Passage shown:
Researchers here report on the development of a method to enable real-time visualization of the current degree of cellular senescence present in living tissues, using an improved version of existing florescence techniques. If accurate enough, this could replace the current standard approach of biopsy and staining of the sample for analysis. Note that the paper isn’t open access; you’ll have to obtain a copy from the usual underground sources. A practical method of assessing cellular senescence burden that works in live animals will be a big step forward for the field, as it should reduce the cost of many of the activities involved in the production of senolytic therapies, treatments capable of destroying senescent cells and thus reversing their contribution to the aging process. Consider the ability to accurately track the presence of senescent cells in the same animal from moment to moment across a lifetime and through varied senolytic dosages and treatments, for example, information that at present is challenging and costly to obtain.
The main purpose of cellular senescence is to prevent the proliferation of damaged or stressed cells and to trigger tissue repair. However, upon persistent damage or during aging, the dynamic process of tissue repair becomes inefficient and senescent cells tend to accumulate. This accumulation in tissues is believed to impair tissue functions and accelerate aging. It has been demonstrated that genetic ablation of senescent cells ameliorates a variety of aging-associated diseases, reverts long-term degenerative processes, and extends longevity. Inspired by these findings, strategies to prevent, replace, or remove senescent cells have become of interest. For instance, there is an increasing interest in the development of senolytic molecules able to induce apoptosis preferentially in senescent cells.
A related key issue in this field is the design of probes to accurately detect senescent cells in aged or damaged tissues. However, one of the major obstacles limiting progress in this research area is the lack of real-time methods to selectively track senescence in in vivo systems. Detection of senescent cells usually relies on the detection of senescence-associated βGal (SAβGal), and several fluorescent or chromogenic probes have been reported for the visualization of this enzymatic activity. However, these first-generation probes are usually unsuitable for in vivo imaging as they rely on chromogenic changes or on the use of classical one-photon fluorescence excitation. As an alternative, recent stimulating studies developing two-photon fluorescent probes for the visualization of βGal activity have been described. However, some of the reported probes are synthesized by using tedious multistep protocols. Another common drawback is the fact that probes are tested in cultured cells or in animal models that were not directly related to senescence.

Material shown:
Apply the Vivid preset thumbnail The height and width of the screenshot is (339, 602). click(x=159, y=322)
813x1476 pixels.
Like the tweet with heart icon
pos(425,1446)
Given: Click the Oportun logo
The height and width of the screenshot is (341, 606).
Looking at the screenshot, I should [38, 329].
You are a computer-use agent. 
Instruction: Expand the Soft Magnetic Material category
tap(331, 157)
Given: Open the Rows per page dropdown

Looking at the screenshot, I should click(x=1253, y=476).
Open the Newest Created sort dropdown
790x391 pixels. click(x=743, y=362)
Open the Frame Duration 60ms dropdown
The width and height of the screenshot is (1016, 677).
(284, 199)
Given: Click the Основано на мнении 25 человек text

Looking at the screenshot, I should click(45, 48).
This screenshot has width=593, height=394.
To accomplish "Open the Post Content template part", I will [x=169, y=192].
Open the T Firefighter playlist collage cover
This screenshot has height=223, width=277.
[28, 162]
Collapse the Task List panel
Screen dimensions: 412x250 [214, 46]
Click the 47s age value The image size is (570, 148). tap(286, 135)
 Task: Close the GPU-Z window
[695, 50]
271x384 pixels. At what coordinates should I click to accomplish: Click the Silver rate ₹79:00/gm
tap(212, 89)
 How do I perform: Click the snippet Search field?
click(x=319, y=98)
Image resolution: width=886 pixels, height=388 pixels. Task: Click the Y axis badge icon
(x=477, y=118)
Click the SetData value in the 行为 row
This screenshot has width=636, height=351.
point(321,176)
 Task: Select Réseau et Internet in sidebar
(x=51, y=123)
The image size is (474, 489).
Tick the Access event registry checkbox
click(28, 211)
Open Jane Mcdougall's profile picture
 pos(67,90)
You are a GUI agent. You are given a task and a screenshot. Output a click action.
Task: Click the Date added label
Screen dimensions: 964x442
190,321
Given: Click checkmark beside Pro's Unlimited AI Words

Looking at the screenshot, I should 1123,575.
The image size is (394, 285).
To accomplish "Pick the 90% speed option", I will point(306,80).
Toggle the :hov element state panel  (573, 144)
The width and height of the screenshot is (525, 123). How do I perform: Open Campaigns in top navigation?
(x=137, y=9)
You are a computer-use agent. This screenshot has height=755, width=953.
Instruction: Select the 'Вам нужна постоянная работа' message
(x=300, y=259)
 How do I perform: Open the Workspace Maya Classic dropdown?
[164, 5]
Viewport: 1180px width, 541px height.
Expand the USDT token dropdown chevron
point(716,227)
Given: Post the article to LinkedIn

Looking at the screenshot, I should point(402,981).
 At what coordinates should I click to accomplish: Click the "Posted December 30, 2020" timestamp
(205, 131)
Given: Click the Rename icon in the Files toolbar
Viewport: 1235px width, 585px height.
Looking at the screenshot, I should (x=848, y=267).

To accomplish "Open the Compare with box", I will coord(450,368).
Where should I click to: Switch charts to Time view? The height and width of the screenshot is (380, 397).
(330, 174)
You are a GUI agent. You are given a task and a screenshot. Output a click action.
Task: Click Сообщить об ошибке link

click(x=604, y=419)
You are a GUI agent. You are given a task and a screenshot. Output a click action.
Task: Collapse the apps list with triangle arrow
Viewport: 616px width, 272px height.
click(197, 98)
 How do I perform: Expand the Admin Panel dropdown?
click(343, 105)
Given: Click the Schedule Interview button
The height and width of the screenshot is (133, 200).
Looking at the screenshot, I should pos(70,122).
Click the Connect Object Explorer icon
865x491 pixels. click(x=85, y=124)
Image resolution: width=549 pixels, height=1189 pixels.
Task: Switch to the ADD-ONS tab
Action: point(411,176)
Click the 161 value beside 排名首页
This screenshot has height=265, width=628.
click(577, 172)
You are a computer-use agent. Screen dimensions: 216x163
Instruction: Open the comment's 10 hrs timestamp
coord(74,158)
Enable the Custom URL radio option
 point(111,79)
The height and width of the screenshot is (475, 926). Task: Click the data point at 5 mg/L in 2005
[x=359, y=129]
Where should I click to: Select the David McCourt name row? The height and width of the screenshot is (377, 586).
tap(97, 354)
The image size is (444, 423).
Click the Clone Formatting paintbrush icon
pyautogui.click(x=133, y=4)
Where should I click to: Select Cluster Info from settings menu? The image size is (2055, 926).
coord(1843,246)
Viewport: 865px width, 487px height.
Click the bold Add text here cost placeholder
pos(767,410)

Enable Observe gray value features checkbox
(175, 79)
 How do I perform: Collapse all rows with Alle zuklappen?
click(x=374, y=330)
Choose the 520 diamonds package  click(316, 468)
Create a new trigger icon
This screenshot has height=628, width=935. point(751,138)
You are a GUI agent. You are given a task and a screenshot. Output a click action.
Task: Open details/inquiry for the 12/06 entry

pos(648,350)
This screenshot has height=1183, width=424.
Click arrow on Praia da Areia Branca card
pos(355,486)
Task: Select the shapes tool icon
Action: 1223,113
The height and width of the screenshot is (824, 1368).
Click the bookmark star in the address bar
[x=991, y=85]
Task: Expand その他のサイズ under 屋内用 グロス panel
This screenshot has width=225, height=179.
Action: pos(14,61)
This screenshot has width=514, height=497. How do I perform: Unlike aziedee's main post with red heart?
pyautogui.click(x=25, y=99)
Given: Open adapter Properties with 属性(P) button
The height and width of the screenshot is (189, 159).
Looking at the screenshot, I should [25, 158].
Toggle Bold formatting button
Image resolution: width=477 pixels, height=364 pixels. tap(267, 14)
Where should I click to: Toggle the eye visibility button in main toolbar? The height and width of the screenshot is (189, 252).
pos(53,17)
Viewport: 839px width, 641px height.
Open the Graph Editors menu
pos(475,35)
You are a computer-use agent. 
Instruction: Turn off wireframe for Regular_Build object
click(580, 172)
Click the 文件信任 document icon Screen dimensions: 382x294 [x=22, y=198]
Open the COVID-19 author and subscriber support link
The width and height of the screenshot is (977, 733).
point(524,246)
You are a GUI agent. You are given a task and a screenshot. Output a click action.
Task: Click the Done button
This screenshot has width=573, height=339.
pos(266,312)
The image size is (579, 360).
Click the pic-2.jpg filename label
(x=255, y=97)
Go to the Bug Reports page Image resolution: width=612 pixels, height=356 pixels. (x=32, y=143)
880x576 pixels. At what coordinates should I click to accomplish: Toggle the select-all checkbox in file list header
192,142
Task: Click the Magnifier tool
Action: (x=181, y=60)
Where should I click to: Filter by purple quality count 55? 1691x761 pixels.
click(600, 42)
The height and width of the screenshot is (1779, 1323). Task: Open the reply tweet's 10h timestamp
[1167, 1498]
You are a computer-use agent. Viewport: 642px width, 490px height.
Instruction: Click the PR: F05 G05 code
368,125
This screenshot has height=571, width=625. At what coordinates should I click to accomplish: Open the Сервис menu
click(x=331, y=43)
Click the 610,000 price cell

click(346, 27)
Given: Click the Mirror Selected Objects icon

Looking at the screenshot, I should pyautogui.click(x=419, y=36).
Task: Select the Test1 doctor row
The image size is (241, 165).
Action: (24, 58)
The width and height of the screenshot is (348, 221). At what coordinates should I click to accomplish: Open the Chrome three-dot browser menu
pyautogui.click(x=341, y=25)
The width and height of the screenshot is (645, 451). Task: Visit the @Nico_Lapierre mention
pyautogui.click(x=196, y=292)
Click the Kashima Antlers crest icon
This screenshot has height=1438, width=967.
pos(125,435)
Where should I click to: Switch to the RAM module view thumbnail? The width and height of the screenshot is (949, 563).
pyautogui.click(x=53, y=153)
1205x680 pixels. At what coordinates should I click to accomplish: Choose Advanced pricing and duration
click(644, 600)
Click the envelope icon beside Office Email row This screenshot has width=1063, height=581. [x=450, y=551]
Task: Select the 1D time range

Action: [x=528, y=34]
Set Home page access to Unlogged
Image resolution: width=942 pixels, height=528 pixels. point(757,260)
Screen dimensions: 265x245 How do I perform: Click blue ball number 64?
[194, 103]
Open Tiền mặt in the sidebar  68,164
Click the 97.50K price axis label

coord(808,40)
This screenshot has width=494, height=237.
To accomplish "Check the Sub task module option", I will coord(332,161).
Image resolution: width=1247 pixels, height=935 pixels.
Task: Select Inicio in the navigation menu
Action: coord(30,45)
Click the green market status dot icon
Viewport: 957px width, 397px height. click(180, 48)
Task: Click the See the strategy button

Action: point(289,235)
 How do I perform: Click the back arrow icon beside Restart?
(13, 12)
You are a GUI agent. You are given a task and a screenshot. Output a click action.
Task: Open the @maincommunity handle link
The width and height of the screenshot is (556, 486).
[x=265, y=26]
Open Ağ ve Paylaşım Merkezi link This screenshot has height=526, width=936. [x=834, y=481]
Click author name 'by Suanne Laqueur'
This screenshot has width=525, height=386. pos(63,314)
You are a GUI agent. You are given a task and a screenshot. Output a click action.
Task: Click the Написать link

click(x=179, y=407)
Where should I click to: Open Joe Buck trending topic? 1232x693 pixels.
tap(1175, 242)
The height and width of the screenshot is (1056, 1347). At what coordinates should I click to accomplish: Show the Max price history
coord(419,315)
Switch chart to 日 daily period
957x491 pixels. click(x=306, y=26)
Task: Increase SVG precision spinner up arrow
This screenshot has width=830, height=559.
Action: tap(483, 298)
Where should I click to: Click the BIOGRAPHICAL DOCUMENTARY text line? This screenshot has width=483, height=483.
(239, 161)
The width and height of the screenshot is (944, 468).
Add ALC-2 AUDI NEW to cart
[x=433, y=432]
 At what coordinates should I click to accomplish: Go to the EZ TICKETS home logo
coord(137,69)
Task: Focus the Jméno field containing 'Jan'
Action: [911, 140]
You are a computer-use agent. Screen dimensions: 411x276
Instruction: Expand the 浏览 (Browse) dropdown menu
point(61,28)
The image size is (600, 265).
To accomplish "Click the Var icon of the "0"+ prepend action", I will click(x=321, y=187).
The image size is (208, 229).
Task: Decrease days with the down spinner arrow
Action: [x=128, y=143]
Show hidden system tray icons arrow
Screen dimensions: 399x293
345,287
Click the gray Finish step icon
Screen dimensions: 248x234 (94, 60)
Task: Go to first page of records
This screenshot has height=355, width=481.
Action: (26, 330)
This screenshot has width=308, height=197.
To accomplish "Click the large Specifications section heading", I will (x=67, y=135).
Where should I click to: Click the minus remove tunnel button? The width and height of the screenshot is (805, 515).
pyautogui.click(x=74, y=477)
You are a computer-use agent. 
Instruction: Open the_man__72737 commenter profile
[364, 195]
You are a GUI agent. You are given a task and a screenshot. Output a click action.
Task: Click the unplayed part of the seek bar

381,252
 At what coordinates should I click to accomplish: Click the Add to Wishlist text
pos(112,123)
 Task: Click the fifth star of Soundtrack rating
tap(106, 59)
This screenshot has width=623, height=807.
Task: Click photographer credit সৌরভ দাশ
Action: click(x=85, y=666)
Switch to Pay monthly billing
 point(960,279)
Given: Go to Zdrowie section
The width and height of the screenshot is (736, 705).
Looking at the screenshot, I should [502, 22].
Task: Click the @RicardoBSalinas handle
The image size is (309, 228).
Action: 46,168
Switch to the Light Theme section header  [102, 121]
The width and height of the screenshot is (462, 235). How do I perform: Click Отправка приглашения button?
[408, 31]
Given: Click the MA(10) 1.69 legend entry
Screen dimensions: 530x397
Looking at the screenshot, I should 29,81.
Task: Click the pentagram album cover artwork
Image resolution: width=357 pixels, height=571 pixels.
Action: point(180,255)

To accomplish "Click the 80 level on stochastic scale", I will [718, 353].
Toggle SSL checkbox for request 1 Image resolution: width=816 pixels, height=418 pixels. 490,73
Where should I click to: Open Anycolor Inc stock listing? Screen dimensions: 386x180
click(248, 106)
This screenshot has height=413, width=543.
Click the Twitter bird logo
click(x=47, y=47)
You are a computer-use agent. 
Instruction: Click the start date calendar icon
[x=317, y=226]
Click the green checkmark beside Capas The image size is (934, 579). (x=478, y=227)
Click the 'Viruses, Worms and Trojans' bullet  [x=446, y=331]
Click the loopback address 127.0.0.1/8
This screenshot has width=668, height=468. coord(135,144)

Problems to solve:
a - According to the senescence passage, what does the detection of senescent cells usually rely on?
b - For each statement, say whether it agrees with the senescence passage, and quote the words that decide it. (i) The paper described is open access. (ii) Genetic ablation of senescent cells has been shown to extend longevity. (iii) First-generation probes for βGal activity are well suited to in vivo imaging.
c - Proceed with the senescence passage, picking up after its final sentence.
None of the work here requires the records.

Answers below:
a - It usually relies on detecting senescence-associated βGal (SAβGal).

b -
(i) No: "the paper isn’t open access"
(ii) Yes: "genetic ablation of senescent cells ameliorates a variety of aging-associated diseases, reverts long-term degenerative processes, and extends longevity"
(iii) No: "these first-generation probes are usually unsuitable for in vivo imaging"

c -
In view of the aspects mentioned above, we report herein a novel molecular probe for the two-photon fluorogenic in vivo detection of senescence. The probe (AHGa) is based on a naphthalimide fluorophore as a signaling unit containing an L-histidine methyl ester linker and an acetylated galactose attached to one of the aromatic nitrogen atoms of the L-histidine through a hydrolyzable N-glycosidic bond. Probe AHGa is transformed into AH in senescent cells resulting in an enhanced fluorescent emission intensity. Targeting of senescent cells in vitro with AHGa was validated with the SKMEL-103 cancer cell line treated with the chemotherapeutic palbociclib to induce senescence. A remarkable fluorescence emission enhancement (ca. 10-fold) in the presence of AHGa for palbociclib-treated SK-MEL-103 (senescent) cells was observed when compared with control SK-MEL-103 cells, due to the formation of AH.
The ability of tracking senescence of probe AHGa was also studied in vivo by employing mice bearing subcutaneous tumor xenografts generated with SK-MEL-103 melanoma cells and treated with palbociclib. Tumors in palbociclib-untreated mice showed negligible fluorescence emission both in the absence or in the presence of AHGa, whereas tumors in mice treated with palbociclib and intravenously injected with AHGa showed a clear fluorescent signal. A marked emission enhancement (ca. 15-fold) in tumors treated with palbociclib compared to nontreated tumors was observed. AH fluorescence was only found in senescent tumors but not in other organs. The combination of selectivity, sensitivity, and straightforward synthesis make AHGa an efficient OFF-ON two-photon probe for the in vivo signaling of senescence.